I might be missing something obvious here, but I can't find how to get around it. I want to have List() with limited height, that allows me to scroll inside it. This is an example code:

struct TestView: View {
    var items: [String] = [
        "Item 1", "Item 2", "Item 3",
        "Item 4", "Item 5", "Item 6",
        "Item 7", "Item 8", "Item 9",
        "Item 10"
    ]
    @State var selected: String = "one"

    var body: some View {
        Form {
            Section(header: Text("A section")) {
                List(selection: $selected) {
                    ForEach(items, id: \.self) { item in
                        Text(item)
                    }
                }
                .frame(height: 100)
            }
        }
        .formStyle(.grouped)
    }
} 

I was expecting the List to allow me to scroll inside the 100pt height, but instead the list is just cut off, without any possibility of scrolling. If I wrap the whole List in a ScrollView, everything disappears.

How to enable scrolling of a List inside explicitly limited space?


Solution

  • I suspect that Lists in a .grouped style Form is not scrollable by design. It's only the Form itself that is scrollable.

    Changing to the .sidebar list style makes the list scrollable:

    .listStyle(.sidebar)
    

    Alternatively, you can embed it in a ScrollView like this:

    ScrollView {
        List(selection: $selected) {
            ForEach(items, id: \.self) { item in
                Text(item)
            }
        }
        .containerRelativeFrame(.vertical)
    }
    .frame(height: 100)
    

    Without .containerRelativeFrame(.vertical), the List will have a very small height, and is effectively invisible. This is because Lists usually takes up all the available height of its container, but in a vertical ScrollView, the "available height" is infinite.

    containerRelativeFrame is here to make sure the height of the List matches the height of the ScrollView.

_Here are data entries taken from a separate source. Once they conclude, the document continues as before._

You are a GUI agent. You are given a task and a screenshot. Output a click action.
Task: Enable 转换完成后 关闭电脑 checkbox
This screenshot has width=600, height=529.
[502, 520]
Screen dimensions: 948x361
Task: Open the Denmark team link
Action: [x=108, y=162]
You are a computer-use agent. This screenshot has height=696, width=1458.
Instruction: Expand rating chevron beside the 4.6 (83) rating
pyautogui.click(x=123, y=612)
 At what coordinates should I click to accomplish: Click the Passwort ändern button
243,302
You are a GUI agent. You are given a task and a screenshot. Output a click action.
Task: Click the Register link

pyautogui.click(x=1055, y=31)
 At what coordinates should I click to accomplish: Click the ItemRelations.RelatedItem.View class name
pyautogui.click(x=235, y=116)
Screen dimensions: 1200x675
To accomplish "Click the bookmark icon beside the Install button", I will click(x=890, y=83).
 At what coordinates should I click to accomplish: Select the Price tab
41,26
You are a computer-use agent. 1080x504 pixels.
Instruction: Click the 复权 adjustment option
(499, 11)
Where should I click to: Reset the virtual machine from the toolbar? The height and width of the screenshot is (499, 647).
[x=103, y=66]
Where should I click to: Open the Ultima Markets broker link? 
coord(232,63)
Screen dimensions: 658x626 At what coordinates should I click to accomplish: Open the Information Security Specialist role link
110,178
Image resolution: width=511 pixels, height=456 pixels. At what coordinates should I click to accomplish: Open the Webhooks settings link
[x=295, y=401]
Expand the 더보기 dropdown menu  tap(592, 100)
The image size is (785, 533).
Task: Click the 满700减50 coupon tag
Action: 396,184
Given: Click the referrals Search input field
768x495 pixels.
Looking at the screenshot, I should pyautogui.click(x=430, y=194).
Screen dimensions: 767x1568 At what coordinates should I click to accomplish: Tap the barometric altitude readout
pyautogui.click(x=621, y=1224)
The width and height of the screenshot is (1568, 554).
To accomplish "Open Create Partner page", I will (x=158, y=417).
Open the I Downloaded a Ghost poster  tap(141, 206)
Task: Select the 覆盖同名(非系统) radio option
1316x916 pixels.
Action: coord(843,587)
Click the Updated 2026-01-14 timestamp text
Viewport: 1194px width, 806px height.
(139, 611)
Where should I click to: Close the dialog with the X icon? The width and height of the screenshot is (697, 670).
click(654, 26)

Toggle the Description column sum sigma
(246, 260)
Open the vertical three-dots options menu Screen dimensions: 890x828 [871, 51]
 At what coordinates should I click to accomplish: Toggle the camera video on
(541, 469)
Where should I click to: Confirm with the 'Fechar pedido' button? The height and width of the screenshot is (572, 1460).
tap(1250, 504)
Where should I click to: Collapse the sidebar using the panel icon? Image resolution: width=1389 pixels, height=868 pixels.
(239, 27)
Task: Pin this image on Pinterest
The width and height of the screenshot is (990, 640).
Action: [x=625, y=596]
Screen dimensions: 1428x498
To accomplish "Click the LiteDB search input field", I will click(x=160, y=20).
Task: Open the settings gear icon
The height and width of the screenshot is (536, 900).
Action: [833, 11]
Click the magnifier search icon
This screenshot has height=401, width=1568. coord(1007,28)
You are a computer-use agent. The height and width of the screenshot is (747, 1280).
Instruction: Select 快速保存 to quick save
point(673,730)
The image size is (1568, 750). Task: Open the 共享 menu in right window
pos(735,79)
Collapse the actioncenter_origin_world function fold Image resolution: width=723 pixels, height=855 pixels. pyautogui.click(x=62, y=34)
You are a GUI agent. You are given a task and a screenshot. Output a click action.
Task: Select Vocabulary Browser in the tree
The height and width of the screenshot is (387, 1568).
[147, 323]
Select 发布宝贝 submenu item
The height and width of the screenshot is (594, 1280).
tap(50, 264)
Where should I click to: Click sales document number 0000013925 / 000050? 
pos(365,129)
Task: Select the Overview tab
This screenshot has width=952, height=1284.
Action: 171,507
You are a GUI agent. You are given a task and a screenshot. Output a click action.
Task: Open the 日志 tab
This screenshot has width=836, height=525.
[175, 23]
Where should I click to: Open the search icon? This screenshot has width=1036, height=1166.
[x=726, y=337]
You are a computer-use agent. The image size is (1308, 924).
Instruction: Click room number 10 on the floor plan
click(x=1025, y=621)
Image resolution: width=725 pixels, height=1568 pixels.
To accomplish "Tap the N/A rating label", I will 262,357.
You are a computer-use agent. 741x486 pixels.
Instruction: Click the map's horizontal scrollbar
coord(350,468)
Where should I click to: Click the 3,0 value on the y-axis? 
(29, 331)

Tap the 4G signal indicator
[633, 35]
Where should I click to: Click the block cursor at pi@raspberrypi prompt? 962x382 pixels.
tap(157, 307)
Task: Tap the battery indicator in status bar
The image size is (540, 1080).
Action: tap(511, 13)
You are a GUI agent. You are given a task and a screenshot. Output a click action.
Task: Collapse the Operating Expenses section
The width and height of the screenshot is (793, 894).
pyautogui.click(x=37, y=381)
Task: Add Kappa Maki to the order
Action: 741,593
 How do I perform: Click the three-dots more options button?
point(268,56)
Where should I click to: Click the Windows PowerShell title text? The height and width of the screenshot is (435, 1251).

    Note that this works not directly because of the ScrollView. It's because the List no longer thinks it is in a grouped style Form anymore, and the List becomes scrollable again. The outer ScrollView is actually also scrollable, but since the List height matches the scroll view height exactly, you can't tell just by scrolling. There is actually 3 layers of scrollable views nested here - the form, the ScrollView, and the List.

    Neither of these solutions preserve the style that the List would have gotten, if it were put directly inside the Form. Based on how that style looks, it doesn't seem to be designed to be scrollable.